— INPUT DATA —
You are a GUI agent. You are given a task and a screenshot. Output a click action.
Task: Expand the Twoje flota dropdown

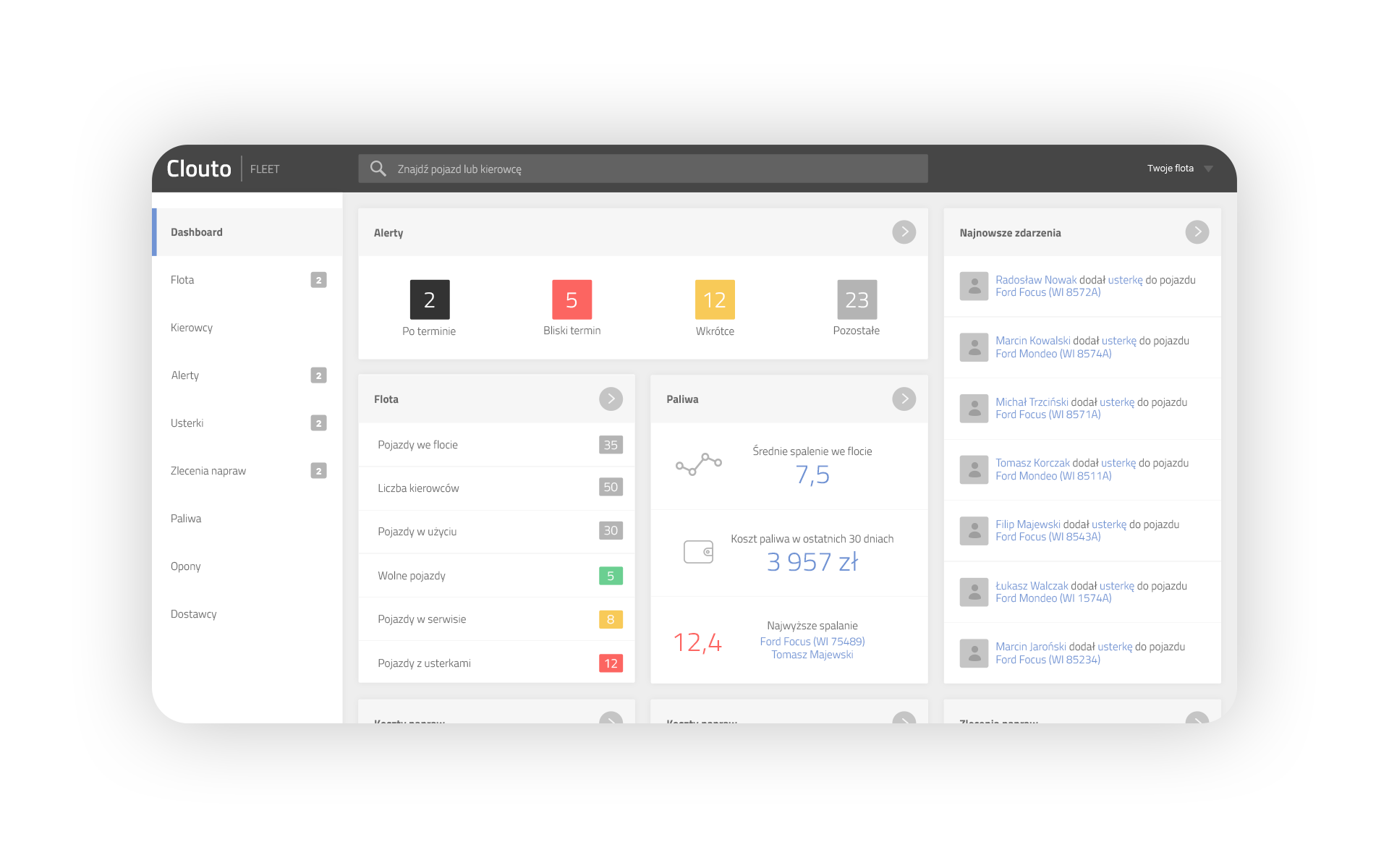(x=1207, y=169)
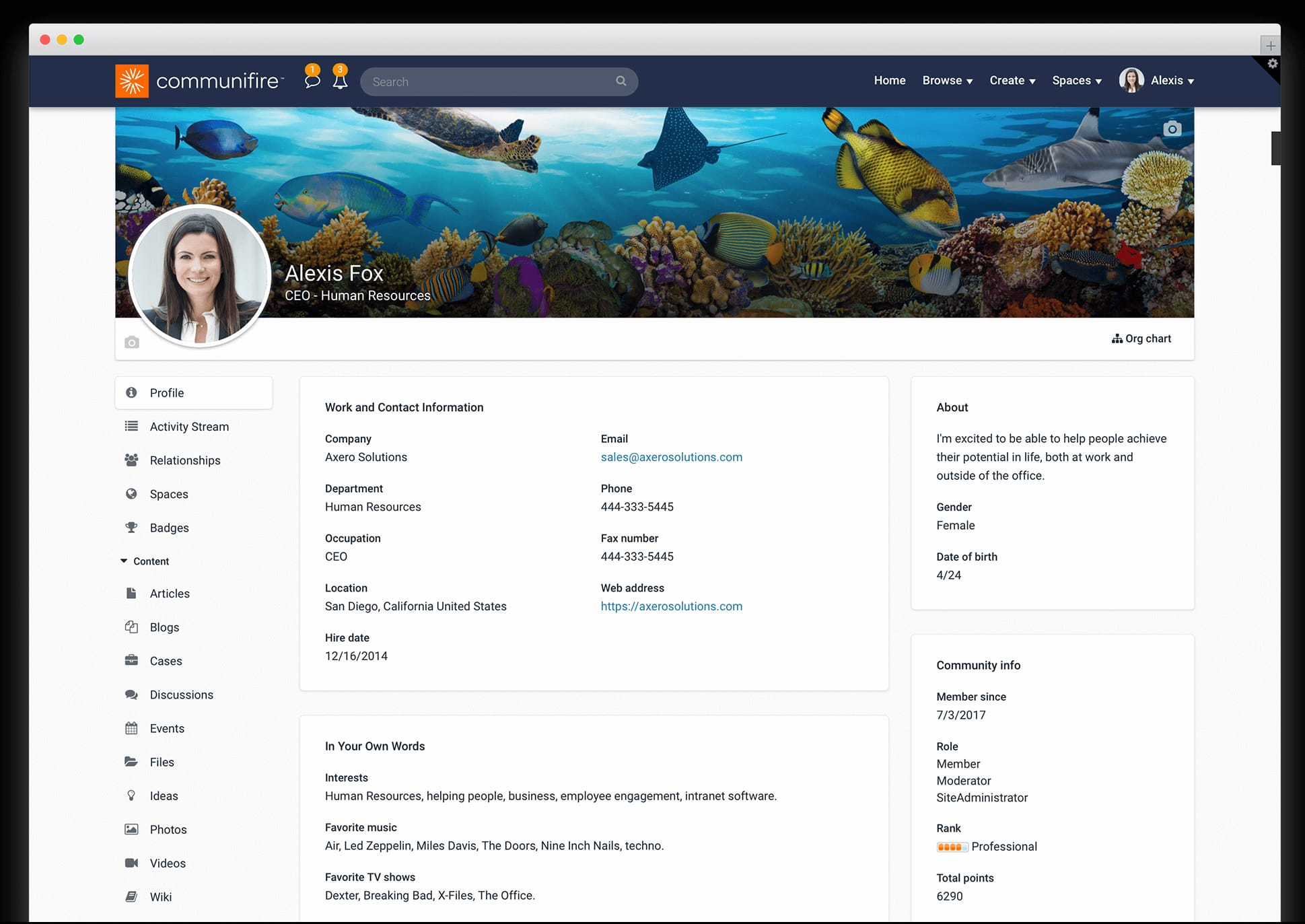This screenshot has height=924, width=1305.
Task: Open the Org chart link
Action: click(x=1141, y=339)
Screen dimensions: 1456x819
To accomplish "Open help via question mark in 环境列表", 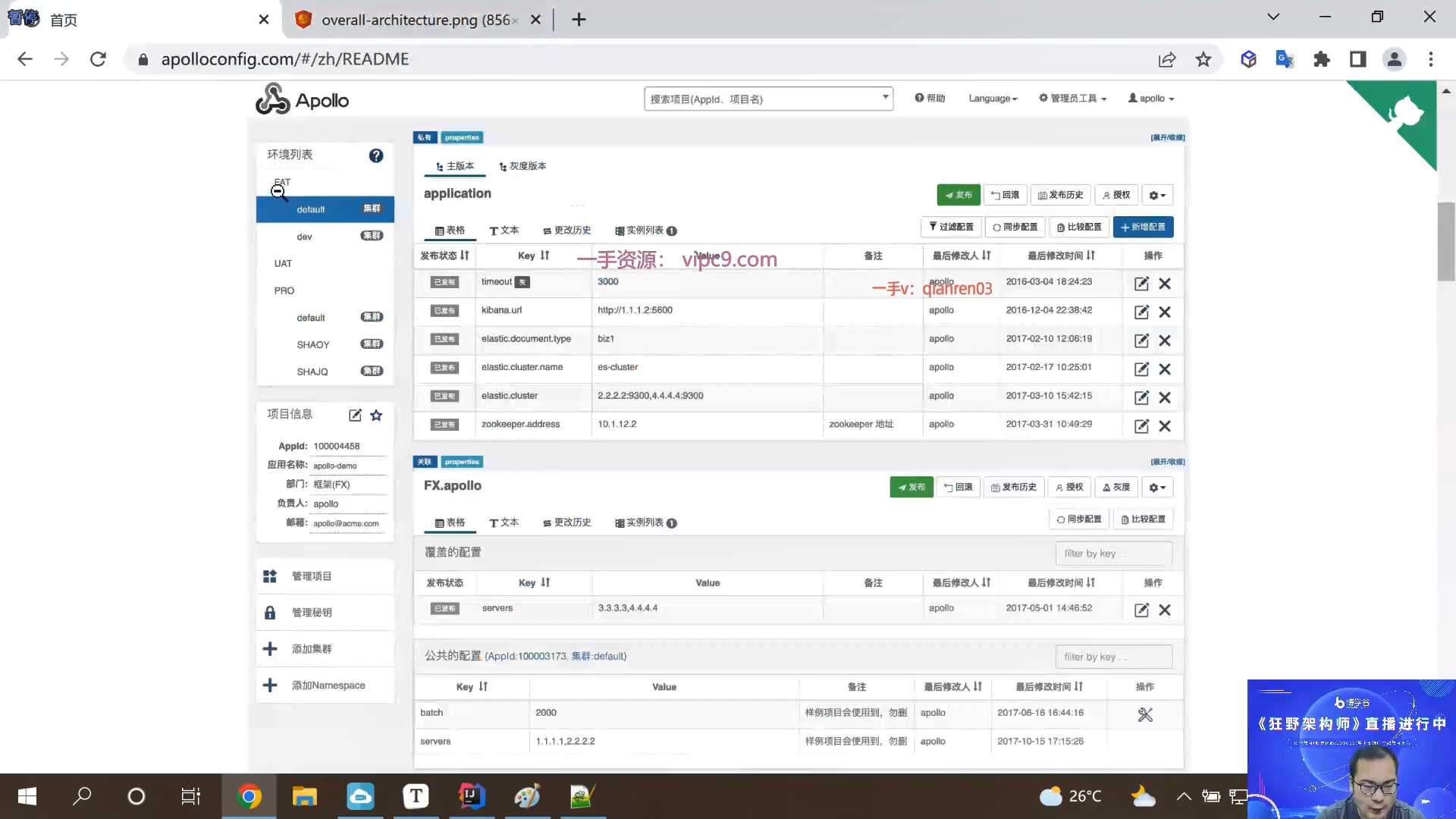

— WHAT YOU SHOULD DO —
What comes back should match the records exactly, minus any pictures.

— REPLY TO THE EXERCISE —
You are a GUI agent. You are given a task and a screenshot. Output a click action.
Task: Expand the Twoje flota dropdown

(x=1207, y=169)
This screenshot has height=924, width=1305.
Task: Open the Org chart link
Action: click(x=1141, y=339)
Screen dimensions: 1456x819
To accomplish "Open help via question mark in 环境列表", 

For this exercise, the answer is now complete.